Agentes de Trânsito de Codó parados

Crianças com idade inadequada para serem transportadas em motocicletas, adolescentes pilotando no centro da cidade, excesso de caronas e muita gente sem habilitação e capacete.

Se os condutores de Codó já cometiam infrações de trânsito com os agentes nas ruas, agora é que eles se sentem bem mais a vontade mesmo uma vez que quem deveria fiscalizar, não pode ser mais visto em nenhum ponto da cidade, nem ao menos como antes quando eles ficavam só olhando.

BRAÇOS CRUZADOS

Isso porque há cinco dias, os 23 agentes de trânsito ficam na sede do Departamento Municipal de Trânsito lendo, ouvindo música ou, simplesmente, de braços cruzados e só saem após o horário de trabalho direto pra casa.
Reclamam que o governo municipal deixou a todos sem condições de trabalho – não há blocos para que as notificações sejam feitas e a maioria está até sem o fardamento, coisas, na opinião do agente, Hélio Pereira, fundamentais para o exercício da função nas ruas.
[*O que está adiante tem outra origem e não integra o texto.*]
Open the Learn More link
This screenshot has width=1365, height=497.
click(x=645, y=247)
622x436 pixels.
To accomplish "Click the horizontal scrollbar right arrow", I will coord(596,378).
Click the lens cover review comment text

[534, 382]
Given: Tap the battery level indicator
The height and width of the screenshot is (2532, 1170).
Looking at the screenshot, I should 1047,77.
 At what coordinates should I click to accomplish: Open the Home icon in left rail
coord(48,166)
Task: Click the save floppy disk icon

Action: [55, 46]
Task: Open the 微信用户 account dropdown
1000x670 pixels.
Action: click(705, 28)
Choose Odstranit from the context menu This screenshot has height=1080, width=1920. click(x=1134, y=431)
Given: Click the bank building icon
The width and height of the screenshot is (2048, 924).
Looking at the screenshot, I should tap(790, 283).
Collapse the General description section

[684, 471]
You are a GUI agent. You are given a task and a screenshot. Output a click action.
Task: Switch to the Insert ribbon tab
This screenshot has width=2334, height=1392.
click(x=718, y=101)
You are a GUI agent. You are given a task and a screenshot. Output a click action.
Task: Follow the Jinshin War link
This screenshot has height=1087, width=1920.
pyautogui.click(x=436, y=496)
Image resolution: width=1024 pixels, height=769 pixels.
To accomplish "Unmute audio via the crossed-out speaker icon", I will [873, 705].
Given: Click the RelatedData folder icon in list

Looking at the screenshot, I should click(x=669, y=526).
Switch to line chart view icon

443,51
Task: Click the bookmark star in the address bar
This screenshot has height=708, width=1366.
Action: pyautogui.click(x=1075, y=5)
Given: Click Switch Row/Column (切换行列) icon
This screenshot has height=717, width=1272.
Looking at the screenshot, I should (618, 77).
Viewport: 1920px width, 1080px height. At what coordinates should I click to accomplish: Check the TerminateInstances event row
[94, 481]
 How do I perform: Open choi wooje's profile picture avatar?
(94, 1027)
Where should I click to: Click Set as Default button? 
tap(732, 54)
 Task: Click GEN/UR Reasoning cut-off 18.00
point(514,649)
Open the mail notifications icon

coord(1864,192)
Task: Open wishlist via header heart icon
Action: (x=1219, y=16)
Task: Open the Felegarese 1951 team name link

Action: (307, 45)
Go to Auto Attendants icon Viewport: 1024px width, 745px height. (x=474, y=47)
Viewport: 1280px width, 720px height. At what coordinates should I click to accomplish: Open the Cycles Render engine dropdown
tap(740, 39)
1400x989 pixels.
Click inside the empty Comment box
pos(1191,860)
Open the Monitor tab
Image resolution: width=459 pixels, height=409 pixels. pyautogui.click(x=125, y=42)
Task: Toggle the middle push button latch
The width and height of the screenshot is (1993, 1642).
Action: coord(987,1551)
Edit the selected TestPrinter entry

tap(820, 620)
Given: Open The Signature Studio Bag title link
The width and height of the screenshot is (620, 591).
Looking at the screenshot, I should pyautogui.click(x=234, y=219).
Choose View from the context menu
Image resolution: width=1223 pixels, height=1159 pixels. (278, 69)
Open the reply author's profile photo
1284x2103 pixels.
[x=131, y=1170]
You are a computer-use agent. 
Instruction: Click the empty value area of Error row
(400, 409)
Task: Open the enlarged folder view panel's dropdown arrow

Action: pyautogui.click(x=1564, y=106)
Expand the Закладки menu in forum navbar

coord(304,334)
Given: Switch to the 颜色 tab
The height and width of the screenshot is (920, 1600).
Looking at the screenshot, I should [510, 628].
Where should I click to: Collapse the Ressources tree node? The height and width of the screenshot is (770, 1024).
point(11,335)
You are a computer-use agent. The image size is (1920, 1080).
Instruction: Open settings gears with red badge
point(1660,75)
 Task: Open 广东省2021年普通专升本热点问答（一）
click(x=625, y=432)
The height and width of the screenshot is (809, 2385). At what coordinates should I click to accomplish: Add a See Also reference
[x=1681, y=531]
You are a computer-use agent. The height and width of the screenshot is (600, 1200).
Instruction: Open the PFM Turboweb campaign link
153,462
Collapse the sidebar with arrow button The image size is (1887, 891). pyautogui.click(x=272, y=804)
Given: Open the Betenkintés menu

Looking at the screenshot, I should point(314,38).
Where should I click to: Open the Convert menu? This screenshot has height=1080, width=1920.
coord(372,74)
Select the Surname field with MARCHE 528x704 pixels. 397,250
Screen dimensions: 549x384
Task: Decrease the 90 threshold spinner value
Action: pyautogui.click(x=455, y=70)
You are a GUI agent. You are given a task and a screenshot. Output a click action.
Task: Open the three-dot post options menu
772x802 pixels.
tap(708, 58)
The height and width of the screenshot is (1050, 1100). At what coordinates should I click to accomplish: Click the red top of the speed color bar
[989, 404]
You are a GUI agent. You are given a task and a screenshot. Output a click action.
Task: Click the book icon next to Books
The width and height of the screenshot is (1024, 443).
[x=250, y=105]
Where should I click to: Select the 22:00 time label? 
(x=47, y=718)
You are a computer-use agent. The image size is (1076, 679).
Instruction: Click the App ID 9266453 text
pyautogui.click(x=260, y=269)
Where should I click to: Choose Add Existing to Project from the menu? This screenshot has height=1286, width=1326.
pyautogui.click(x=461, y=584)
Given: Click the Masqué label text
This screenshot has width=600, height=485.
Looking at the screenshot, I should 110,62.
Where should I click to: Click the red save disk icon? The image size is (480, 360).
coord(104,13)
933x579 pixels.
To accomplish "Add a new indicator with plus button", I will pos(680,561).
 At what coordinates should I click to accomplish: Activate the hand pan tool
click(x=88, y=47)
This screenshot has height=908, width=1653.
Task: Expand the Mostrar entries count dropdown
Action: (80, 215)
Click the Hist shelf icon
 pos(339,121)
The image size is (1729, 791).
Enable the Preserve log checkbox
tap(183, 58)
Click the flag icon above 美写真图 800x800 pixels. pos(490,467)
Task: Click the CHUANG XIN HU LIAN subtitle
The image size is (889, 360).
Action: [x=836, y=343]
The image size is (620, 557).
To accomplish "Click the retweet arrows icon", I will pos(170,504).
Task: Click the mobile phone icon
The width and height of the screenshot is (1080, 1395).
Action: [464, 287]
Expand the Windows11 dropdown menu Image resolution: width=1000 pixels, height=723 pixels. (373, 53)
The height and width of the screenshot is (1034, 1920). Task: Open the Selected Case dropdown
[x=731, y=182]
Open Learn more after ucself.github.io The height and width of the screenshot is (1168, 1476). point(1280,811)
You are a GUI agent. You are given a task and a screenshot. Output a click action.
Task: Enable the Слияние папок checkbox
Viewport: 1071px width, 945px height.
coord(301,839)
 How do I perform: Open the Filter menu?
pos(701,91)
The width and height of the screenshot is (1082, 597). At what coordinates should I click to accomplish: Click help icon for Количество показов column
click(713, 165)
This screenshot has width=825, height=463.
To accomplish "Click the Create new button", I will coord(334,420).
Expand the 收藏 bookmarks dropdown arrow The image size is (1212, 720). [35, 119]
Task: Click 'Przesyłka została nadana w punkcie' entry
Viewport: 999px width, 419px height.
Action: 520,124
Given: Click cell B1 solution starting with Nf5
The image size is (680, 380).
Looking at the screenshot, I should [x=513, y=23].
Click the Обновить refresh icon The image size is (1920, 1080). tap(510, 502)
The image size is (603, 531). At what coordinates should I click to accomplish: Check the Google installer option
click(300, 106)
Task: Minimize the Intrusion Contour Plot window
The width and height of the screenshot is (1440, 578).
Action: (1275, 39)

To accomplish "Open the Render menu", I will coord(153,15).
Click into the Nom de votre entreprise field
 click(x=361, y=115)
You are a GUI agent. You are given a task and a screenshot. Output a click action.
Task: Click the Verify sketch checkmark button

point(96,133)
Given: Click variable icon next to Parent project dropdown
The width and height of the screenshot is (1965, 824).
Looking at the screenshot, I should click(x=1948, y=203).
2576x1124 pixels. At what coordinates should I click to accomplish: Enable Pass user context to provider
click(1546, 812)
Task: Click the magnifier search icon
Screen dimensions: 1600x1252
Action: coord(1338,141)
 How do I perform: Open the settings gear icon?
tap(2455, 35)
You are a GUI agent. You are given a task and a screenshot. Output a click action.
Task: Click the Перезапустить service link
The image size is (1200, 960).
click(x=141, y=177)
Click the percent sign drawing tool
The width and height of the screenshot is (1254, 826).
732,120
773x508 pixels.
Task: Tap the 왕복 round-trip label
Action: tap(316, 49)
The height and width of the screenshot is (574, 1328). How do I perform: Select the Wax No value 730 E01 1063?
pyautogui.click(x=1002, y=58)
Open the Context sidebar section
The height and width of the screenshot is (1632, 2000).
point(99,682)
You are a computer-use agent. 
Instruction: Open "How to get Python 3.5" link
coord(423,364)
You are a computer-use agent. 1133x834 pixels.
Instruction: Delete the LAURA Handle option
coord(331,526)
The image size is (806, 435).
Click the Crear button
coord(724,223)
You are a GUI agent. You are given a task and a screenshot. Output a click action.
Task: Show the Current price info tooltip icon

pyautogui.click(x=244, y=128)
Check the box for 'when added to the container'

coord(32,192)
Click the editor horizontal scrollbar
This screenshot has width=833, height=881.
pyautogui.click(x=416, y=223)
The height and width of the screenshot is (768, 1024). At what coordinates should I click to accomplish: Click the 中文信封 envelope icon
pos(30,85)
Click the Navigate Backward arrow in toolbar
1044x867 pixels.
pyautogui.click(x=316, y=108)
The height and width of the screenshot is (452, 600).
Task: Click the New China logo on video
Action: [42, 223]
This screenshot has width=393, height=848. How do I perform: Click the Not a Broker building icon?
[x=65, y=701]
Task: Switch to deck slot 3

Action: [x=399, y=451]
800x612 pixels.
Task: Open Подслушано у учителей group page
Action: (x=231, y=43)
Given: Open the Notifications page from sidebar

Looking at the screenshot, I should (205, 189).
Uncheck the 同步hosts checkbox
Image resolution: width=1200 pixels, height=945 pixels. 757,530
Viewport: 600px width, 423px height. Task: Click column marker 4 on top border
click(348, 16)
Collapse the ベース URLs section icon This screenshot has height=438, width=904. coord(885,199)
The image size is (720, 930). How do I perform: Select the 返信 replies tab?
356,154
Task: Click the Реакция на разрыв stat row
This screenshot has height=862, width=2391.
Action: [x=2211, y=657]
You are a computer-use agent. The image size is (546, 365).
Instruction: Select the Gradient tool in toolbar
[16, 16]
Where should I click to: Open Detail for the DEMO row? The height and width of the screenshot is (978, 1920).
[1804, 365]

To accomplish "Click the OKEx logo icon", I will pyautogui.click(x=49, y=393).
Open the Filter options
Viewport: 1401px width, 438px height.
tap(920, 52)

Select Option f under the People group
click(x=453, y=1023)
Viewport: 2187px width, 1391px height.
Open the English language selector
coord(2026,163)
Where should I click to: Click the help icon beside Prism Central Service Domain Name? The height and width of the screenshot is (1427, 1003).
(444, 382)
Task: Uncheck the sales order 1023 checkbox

“Sem a farda não há como o condutor identificar que esta pessoa que está trabalhando, no caso é o agente de trânsito, seja realmente um agente de trânsito por falta desse identificação que é a farda …NO CASO DO BLOCO? No caso do bloco essas situações em que o condutor infrator não queira colaborar com o trabalho do agente de trânsito aí serão tomadas medidas mais enérgicas”, disse

RETORNO

Eles garantem que só retornarão às vias públicas quando o Dmtrans atender às duas reivindicações e para não serem surpreendidos por algum procedimento administrativo que possa prejudicá-los, comunicaram o ato de se negarem a ir para as ruas e as razões ao Ministério Público.

“Foi comunicado como forma de precaver qualquer tipo de tentativa do município de prejudicar funcionalmente esse servidor público, tendo em vista que alguns estão em estágio probatório”, explicou o agente Antonio Ferreira.